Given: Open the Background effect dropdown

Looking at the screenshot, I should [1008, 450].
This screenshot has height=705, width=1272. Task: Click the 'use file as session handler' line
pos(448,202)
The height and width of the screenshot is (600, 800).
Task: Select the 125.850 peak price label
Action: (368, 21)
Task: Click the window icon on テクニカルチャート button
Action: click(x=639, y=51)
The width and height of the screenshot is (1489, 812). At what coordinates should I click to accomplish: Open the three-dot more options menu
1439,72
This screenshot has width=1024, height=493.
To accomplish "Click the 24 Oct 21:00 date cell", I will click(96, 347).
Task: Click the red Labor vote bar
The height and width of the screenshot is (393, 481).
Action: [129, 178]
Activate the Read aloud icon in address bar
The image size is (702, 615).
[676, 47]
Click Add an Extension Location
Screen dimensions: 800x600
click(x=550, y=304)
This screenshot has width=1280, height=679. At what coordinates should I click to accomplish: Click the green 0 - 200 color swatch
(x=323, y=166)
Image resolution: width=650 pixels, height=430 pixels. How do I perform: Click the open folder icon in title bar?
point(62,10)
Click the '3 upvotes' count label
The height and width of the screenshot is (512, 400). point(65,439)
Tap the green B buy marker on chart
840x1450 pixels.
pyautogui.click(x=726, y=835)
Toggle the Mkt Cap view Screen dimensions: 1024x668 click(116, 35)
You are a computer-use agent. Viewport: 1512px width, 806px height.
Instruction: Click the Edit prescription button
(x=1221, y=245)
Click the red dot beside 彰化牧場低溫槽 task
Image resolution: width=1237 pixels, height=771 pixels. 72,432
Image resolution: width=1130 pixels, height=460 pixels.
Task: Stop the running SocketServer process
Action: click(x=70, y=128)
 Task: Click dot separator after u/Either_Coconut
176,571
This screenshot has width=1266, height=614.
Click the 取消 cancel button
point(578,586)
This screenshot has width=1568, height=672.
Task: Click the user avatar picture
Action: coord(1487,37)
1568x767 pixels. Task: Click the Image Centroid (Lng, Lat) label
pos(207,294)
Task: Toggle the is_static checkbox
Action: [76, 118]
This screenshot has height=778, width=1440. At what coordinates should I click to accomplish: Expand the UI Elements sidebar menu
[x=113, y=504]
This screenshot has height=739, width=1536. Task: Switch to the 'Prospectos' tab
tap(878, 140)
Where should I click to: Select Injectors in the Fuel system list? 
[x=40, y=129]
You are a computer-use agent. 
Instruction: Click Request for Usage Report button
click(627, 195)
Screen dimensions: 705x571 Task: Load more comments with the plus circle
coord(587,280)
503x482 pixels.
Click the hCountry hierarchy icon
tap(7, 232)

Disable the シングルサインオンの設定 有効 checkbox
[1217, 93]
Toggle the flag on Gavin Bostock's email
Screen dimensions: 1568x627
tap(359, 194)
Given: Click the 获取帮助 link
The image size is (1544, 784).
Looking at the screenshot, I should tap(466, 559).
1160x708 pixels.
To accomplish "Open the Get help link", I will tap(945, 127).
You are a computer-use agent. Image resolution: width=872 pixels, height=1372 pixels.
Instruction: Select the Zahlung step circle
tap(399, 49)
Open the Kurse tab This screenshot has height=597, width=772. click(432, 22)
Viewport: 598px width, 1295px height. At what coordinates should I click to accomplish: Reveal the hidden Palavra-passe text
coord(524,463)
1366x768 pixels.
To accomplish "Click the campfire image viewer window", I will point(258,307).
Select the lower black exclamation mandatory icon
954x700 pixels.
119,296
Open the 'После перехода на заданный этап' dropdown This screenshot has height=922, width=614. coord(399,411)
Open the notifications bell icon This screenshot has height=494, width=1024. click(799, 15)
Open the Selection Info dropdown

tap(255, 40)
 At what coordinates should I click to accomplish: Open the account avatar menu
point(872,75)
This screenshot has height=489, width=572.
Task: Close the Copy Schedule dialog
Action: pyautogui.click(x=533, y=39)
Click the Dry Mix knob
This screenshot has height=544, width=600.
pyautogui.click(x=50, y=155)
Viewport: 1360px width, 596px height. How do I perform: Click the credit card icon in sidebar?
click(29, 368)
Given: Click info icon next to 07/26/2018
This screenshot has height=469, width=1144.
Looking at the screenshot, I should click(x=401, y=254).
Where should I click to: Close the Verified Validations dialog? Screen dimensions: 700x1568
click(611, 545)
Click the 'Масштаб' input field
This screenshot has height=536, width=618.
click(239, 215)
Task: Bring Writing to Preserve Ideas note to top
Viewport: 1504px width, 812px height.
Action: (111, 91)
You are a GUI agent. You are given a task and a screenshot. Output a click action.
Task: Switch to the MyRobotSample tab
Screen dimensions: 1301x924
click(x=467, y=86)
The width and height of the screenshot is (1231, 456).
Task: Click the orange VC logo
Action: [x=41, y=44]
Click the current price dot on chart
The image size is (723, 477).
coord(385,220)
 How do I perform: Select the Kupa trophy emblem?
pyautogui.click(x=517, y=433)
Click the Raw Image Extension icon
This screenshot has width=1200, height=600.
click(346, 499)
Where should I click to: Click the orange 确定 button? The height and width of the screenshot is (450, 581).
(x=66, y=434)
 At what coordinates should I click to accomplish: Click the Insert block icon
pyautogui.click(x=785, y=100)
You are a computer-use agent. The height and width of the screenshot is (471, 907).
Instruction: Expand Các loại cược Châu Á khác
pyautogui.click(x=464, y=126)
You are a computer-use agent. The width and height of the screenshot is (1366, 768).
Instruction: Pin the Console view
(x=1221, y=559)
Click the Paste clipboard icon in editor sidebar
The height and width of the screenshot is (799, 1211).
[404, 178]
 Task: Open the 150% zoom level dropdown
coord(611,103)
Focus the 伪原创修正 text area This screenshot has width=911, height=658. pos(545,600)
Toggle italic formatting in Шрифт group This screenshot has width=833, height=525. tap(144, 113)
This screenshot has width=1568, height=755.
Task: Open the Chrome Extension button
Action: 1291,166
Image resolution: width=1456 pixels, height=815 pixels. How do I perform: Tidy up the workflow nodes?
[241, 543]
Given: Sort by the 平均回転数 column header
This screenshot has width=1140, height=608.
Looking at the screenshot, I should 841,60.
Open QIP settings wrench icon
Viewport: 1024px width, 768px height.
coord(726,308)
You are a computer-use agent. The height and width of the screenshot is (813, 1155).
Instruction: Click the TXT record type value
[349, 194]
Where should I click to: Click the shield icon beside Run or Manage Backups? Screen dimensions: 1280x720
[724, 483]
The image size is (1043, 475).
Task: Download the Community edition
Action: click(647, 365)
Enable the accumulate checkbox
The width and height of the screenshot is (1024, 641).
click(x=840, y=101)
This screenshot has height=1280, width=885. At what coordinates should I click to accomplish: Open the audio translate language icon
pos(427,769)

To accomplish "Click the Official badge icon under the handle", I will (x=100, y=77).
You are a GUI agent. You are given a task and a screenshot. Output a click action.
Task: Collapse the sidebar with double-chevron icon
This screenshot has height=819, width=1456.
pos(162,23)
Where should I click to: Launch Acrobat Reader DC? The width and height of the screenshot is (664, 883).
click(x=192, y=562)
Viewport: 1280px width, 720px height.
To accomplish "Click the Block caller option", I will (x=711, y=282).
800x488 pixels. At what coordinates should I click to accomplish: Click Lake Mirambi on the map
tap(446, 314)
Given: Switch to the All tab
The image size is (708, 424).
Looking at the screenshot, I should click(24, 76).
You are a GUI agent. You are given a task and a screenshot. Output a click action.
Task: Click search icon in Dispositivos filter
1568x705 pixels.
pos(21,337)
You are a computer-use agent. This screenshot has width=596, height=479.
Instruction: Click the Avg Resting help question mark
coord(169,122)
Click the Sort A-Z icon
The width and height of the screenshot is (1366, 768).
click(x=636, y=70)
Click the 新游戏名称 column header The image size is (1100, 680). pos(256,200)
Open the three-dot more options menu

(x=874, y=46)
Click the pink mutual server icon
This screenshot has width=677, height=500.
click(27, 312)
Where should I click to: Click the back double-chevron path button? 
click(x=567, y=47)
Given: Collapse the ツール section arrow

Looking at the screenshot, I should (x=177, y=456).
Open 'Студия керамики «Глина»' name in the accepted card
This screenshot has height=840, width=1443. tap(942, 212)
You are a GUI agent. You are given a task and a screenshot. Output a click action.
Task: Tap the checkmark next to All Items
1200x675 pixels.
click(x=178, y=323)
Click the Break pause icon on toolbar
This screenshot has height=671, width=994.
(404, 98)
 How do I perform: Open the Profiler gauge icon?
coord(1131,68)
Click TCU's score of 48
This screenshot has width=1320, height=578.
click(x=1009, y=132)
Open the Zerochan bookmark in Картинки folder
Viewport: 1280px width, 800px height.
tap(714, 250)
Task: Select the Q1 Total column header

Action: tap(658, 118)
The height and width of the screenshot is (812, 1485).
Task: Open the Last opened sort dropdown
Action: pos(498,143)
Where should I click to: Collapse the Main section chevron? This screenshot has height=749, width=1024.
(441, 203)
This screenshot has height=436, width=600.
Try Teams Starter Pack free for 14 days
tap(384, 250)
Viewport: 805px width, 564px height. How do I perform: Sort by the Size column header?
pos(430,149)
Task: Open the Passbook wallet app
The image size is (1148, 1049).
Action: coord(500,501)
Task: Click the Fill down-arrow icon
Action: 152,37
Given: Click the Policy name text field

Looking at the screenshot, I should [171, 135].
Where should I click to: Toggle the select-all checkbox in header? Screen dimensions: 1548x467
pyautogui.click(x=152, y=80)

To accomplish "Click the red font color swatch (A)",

# # # # #

### Work item
Lines that contain "computer" are the result; find them in the entries above and copy each one.

### Finished task
You are a computer-use agent. Viewport: 1512px width, 806px height.
You are a computer-use agent. 
You are a computer-use agent. Image resolution: width=872 pixels, height=1372 pixels.
You are a computer-use agent. The height and width of the screenshot is (471, 907).
You are a computer-use agent. The width and height of the screenshot is (1366, 768).
You are a computer-use agent. The height and width of the screenshot is (813, 1155).
You are a computer-use agent. This screenshot has width=596, height=479.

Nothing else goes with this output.